- STATED PROBLEM:
Reproduce the material below word for word, line by line, and leave out the pictures.

——————

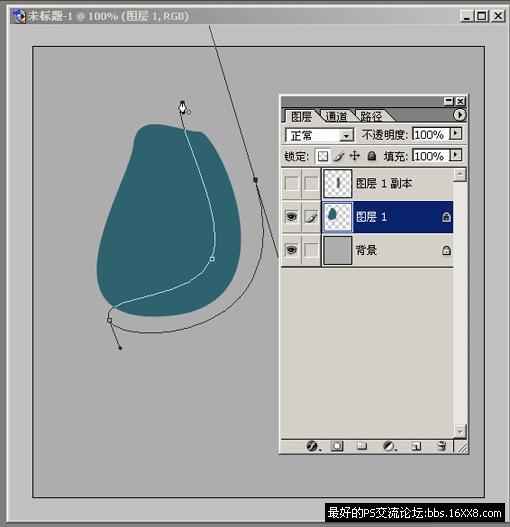
Task: Open the adjustment layer icon menu
Action: coord(389,446)
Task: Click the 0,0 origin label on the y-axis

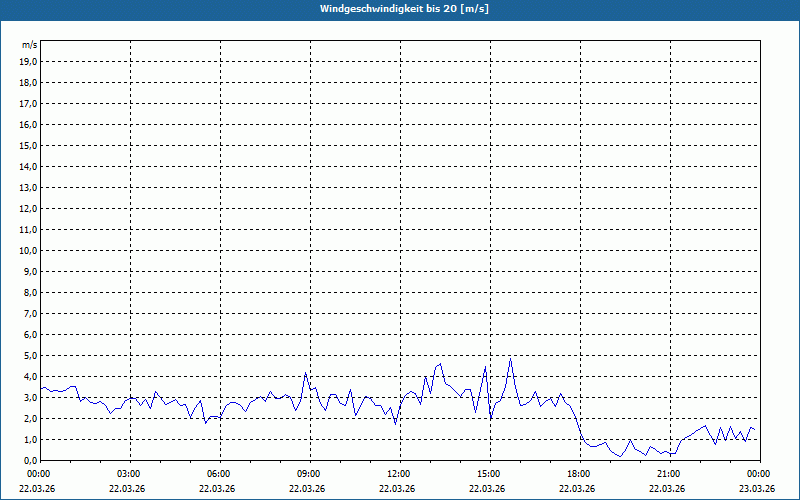Action: pyautogui.click(x=30, y=460)
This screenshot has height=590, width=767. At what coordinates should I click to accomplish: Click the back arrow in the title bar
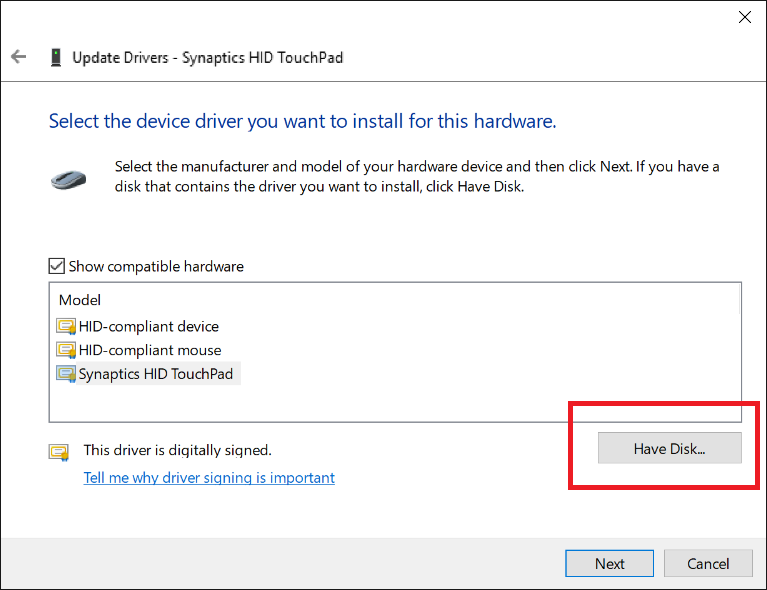(18, 57)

——————

- OUTPUT OF THE EXERCISE:
Task: Open the adjustment layer icon menu
Action: coord(389,446)
Task: Click the 0,0 origin label on the y-axis

Action: pyautogui.click(x=30, y=460)
This screenshot has height=590, width=767. At what coordinates should I click to accomplish: Click the back arrow in the title bar
(18, 57)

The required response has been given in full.